In 2006, my partner Jay Adler, a writer and English professor, and I flew one way from Los Angeles to Chicago where we rented a car and drove the entire distance of Route 66. I shot this project with a 4x5 pinhole camera and Polaroid 55 film (which has a negative and a positive and is now extinct.) Neither the journey nor the photographic process was easy. Though GPS was available at the time, we did not have it, so we had to rely on books to help us find a road that doesn’t exist any longer. Each day equated to 10 hours of driving while looking for the perfect shot in each state. When shooting with a pinhole camera, you cannot see what you are composing, so each shot always took a few attempts. After taking a shot, I peeled the two parts of the film apart. One part was a wet print, another was a wet negative. I would carefully place the wet print somewhere safely to dry and the negatives were put in a tuperware container filled with water. At the end of the day, after checking in to a hotel, I spent several hours “washing and fixing” all the shots, followed by hanging them up to dry on a clothesline in our bathroom. The next morning, the negatives were dry. This project took 11 days over a 12-day period. We took one-day of rest toward the end of the trip from exhaustion. Each of the states along Route 66 are pictured here.

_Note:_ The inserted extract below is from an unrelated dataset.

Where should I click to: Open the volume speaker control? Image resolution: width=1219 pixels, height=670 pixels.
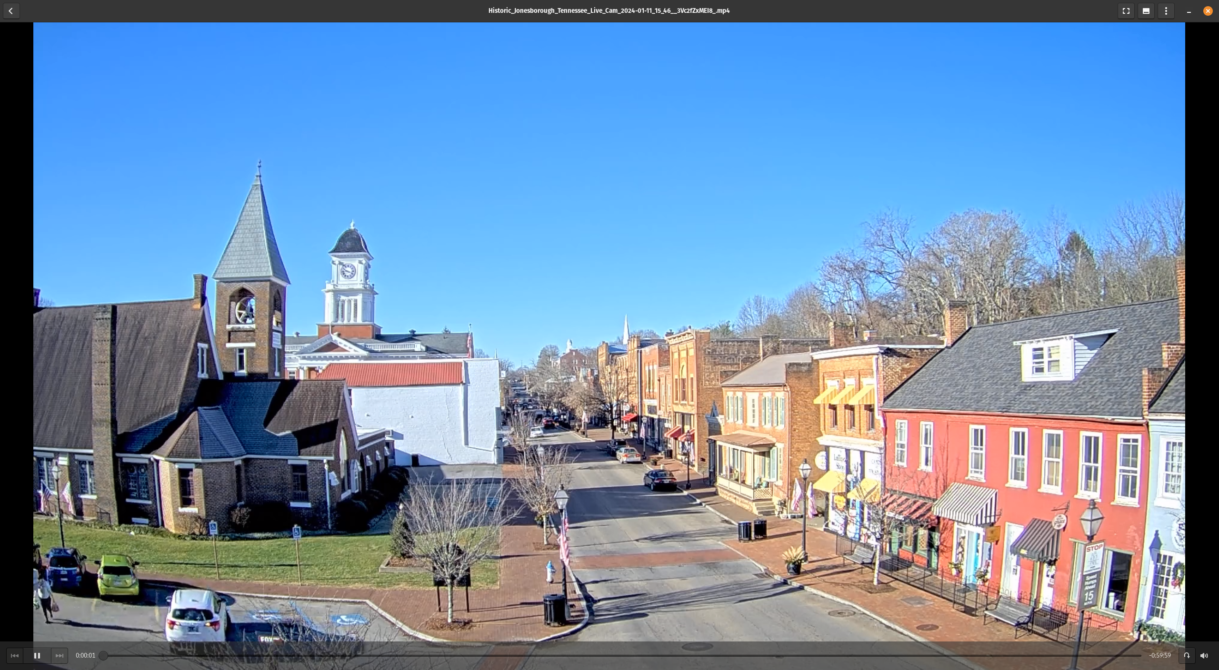tap(1204, 655)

This project was published in an eight-page spread in what would be the last issue of a wonderful magazine that highlighted documentary photography, Double Take, Fall/Winter 2007.

Here is Jay's lead to the article:

By A. Jay Adler:

Route 66 begins in the imagination. That there is a better place. That it lies in the westward distance. That every rock and tree round every road that bends delivers an undiscovered world. That lives, drawn to where the sun sets on what those who live them never before have seen, can begin again. That the road is the way.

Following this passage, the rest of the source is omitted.